Dopo un rimpallo di responsabilità, lo Zar affidò il governo della capitale al generale Trepov, discendente di una famigerata famiglia di generali, e se ne andò a cena con zarina e maman, vergando sul diario un pensierino di rincrescimento per l’ecatombe “inevitabile”. Persino il cugino, il Kaiser Guglielmo II lo rimproverò di insipienza, per aver distrutto la fede popolare in lui e non aver neppure tentato di affacciarsi al balcone del Palazzo per placare gli animi.

I superstiti, meno pacifici dopo la lezione, eressero barricate sulle isole e si dispersero il giorno successivo per continuare la lotta, mentre grandi cortei di solidarietà si svolsero, con nuovi eccidi, a Riga e Varsavia. L’Università di Pietroburgo fu occupata e divenne un centro permanente di agitazione contro la guerra e contro l’autocrazia. Gli scioperi dilagarono a Mosca, negli Urali, nel bacino del Volga, nelle ferrovie, a Saratov, a Char’kov, a Odessa. Nella Russia profonda esplosero jacqueries e si verificarono numerosi episodi di sabotaggio e occupazione di terre.

A maggio sorge il primo Soviet a Ivanovo-Voznesènsk, unificando le rivendicazioni complessive proletarie e le istanze di riforma politica. A giugno con lo sciopero generale a Odessa e il celebre ammutinamento della flotta del mar Nero entra in scena per la prima volta una component militare rivoluzionaria. Dopo numerosi scontri e sommosse si arriva al grande sciopero di Mosca e alla costituzione del Soviet di Pietroburgo il 27 ottobre e di Mosca a novembre. Lo Zar promette (menzognere) concessioni e l’elezione di una Duma, ma ormai la rivoluzione è in pieno corso.

Del massacro del 9 gennaio 1905, come dell’assalto al Palazzo d’inverno del 25 ottobre 1917, non esistono reperti d’epoca, ma solo quadri e foto di messe in scena commemorative.
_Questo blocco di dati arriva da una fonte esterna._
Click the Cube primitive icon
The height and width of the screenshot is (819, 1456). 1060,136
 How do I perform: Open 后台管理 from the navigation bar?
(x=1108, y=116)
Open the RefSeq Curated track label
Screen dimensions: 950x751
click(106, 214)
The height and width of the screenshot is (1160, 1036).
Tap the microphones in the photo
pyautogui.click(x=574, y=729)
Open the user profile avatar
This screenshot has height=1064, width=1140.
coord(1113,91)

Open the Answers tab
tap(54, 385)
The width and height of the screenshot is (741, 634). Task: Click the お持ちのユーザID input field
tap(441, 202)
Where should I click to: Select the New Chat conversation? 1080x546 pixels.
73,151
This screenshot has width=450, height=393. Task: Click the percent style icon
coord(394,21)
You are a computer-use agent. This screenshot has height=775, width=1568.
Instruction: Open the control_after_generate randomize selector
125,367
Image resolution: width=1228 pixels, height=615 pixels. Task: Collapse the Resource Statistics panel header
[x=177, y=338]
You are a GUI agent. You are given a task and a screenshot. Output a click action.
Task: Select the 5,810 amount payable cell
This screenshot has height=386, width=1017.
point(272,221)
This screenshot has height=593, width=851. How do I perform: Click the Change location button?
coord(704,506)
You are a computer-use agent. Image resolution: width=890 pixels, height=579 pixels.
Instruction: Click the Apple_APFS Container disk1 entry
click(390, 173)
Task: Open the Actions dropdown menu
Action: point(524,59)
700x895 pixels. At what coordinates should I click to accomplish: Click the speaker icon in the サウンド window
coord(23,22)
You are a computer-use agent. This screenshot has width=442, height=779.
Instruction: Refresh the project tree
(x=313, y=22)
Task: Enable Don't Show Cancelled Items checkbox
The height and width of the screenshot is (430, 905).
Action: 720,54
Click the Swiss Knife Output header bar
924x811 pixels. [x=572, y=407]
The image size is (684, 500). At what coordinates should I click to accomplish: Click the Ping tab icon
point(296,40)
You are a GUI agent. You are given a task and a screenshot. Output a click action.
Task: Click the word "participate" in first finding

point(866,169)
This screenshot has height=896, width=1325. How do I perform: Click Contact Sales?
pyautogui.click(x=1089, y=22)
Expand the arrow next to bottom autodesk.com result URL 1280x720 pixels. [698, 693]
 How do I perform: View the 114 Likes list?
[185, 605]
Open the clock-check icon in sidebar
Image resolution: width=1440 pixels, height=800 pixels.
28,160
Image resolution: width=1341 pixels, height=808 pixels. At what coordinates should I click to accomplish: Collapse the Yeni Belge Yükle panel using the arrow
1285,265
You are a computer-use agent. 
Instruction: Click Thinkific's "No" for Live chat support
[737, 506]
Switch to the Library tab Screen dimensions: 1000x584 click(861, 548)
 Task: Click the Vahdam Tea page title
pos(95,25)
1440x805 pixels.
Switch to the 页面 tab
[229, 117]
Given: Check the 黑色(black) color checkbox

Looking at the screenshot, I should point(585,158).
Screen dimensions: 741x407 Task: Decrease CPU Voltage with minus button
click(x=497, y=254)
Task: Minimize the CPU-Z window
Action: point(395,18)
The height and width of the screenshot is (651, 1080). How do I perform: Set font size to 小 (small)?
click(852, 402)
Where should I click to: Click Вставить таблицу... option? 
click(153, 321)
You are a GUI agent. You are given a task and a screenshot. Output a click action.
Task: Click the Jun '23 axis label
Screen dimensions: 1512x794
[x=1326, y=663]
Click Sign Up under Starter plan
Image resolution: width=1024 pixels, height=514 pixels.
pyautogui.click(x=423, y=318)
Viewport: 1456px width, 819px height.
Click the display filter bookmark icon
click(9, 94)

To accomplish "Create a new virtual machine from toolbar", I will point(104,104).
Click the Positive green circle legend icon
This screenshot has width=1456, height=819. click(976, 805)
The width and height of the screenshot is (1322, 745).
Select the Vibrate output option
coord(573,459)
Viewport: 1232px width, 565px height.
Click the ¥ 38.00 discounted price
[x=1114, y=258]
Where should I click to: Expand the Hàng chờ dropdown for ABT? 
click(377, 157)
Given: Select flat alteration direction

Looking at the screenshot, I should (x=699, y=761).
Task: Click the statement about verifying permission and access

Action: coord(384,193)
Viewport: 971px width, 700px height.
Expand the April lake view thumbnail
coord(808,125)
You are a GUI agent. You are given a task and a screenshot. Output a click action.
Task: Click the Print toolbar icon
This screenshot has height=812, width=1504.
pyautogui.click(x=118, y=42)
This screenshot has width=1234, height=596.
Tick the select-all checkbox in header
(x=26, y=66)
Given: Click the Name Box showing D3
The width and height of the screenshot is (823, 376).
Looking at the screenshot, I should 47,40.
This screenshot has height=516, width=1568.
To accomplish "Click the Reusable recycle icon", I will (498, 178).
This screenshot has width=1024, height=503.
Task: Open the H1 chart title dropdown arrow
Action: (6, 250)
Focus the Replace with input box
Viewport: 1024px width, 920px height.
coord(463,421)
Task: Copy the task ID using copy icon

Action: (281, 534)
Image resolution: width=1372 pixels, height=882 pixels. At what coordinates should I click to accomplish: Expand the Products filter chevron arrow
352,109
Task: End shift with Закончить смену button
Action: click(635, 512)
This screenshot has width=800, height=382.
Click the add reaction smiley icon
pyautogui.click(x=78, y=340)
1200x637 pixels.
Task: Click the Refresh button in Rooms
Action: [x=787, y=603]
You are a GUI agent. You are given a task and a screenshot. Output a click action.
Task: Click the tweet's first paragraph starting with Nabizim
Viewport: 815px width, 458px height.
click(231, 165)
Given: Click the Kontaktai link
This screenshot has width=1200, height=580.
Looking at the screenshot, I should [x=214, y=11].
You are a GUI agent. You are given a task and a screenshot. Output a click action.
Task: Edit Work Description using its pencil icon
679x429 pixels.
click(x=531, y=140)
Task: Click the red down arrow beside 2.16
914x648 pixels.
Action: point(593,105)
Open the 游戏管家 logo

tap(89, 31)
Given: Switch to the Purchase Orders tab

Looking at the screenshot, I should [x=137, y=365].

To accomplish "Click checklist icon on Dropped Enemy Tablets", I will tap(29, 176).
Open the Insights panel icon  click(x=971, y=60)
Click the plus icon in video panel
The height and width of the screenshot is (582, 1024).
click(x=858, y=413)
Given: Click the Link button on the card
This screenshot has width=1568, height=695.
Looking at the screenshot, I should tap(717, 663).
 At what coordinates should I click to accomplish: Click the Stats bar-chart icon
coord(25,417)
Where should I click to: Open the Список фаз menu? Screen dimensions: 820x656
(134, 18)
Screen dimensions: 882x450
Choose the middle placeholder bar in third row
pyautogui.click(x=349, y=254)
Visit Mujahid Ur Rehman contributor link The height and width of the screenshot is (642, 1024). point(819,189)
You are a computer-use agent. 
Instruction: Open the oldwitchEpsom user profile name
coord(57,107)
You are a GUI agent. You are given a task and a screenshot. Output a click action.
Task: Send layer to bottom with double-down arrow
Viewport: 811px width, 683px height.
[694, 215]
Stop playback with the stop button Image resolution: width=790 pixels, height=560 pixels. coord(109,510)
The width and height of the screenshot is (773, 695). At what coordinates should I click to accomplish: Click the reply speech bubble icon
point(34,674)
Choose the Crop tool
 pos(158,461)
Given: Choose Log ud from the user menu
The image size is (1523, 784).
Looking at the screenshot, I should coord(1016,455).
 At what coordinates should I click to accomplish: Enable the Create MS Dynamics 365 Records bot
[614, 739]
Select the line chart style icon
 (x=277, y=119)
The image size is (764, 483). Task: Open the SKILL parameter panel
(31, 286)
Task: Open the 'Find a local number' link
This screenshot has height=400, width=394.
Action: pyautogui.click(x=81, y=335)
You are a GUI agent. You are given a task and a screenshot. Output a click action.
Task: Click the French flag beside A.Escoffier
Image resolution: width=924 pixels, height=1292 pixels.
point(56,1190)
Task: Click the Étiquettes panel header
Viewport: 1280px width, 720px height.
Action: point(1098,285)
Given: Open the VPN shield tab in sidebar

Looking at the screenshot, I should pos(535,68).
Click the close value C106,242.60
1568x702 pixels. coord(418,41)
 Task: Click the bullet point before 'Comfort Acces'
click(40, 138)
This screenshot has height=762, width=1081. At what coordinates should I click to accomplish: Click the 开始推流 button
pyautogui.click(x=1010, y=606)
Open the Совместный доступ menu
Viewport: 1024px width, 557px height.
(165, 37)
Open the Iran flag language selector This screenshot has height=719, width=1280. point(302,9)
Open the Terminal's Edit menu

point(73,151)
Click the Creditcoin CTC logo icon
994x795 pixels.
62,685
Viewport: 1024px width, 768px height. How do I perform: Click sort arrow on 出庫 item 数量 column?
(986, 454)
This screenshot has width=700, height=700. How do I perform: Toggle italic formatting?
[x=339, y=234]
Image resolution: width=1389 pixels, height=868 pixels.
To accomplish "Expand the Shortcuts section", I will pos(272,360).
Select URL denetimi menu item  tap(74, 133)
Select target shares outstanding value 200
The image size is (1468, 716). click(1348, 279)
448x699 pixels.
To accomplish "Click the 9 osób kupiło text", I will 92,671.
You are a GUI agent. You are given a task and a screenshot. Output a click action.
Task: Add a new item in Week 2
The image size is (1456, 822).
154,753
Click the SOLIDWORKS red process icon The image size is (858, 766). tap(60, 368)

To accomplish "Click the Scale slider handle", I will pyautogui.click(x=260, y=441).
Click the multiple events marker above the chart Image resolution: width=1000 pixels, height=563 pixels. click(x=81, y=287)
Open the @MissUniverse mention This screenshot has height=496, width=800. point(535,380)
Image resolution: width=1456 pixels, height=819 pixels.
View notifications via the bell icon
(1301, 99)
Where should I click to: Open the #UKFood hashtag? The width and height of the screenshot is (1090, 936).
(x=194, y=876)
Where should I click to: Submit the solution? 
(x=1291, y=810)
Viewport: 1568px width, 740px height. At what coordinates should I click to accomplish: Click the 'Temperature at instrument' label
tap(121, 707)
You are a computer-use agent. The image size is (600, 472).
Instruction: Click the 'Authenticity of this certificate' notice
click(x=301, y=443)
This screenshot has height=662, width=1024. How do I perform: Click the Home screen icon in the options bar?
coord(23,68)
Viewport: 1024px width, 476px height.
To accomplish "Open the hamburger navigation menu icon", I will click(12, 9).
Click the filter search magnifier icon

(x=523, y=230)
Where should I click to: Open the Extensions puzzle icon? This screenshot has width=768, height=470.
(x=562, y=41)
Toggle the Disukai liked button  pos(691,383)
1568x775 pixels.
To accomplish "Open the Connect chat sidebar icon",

Sparatoria, da una ricostruzione del 1925

 

Scriverà retrospettivamente Trockij: «dopo il 9 gennaio la rivoluzione aveva rivelato il suo potere alla coscienza degli operai. Il 14 giugno, grazie alla rivolta del Potëmkin, aveva dimostrato di essere in grado di trasformarsi in una forza materiale. Con lo sciopero di ottobre e l’organizzazione del Soviet ha dimostrato di essere in grado di poter disorganizzare l’avversario e di costituire un potere fornito di autorità».

 

Link. I. Repin, Dimostrazione del 17 ottobre 1905, 1906–1911

 

Verrà poi, e durerà fino a tutto il 1906, una dura repressione, segnata dall’oscillazione fra il timido riformismo di Vitte e sussulti più autoritari e accompagnata dai pogrom delle Centurie Nere – il più orrendo a Tomsk, in ottobre, quando un migliaio di ebrei furono chiusi in un teatro e bruciati vivi alla presenza di vescovo e governatore. Nicola il Sanguinario non si smentisce e scrive al maman che i giudei se l’erano andata a cercare.  Non per niente la Chiesa e Putin lo hanno proclamato santo e martire delle fede ortodossa, con tanto di riesumazione dei resti e seppellimento solenne nella cattedrale di Pietro e Paolo a San Pietroburgo. Affinità elettive.

Negli anni fra il 1906 e il 1917 la Russia zarista precipiterà in una grottesca commedia di intrighi e false riforme: l’agonia autocratica sarà ben documentata con il sobrio montaggio di materiali filmici d’epoca dalla prima cineasta sovietica,  Ėsfir’ Šub (La caduta della dinastia dei Romanov, 1927), che nostra crudamente due tipi antropologici: i dignitari di corte impennacchiati, i pasciuti latifondisti e industriali, i trionfi generali (nella loro stessa compiaciuta rappresentazione, non nelle vignette satiriche) da un lato, operai, minatori e contadini nelle immagini ufficiali d’epoca: già volti di bolscevichi e dell’Armata Rossa. Di lì a poco l’Apocalisse giungerà al culmine e i suoi Cavalieri faranno giustizia.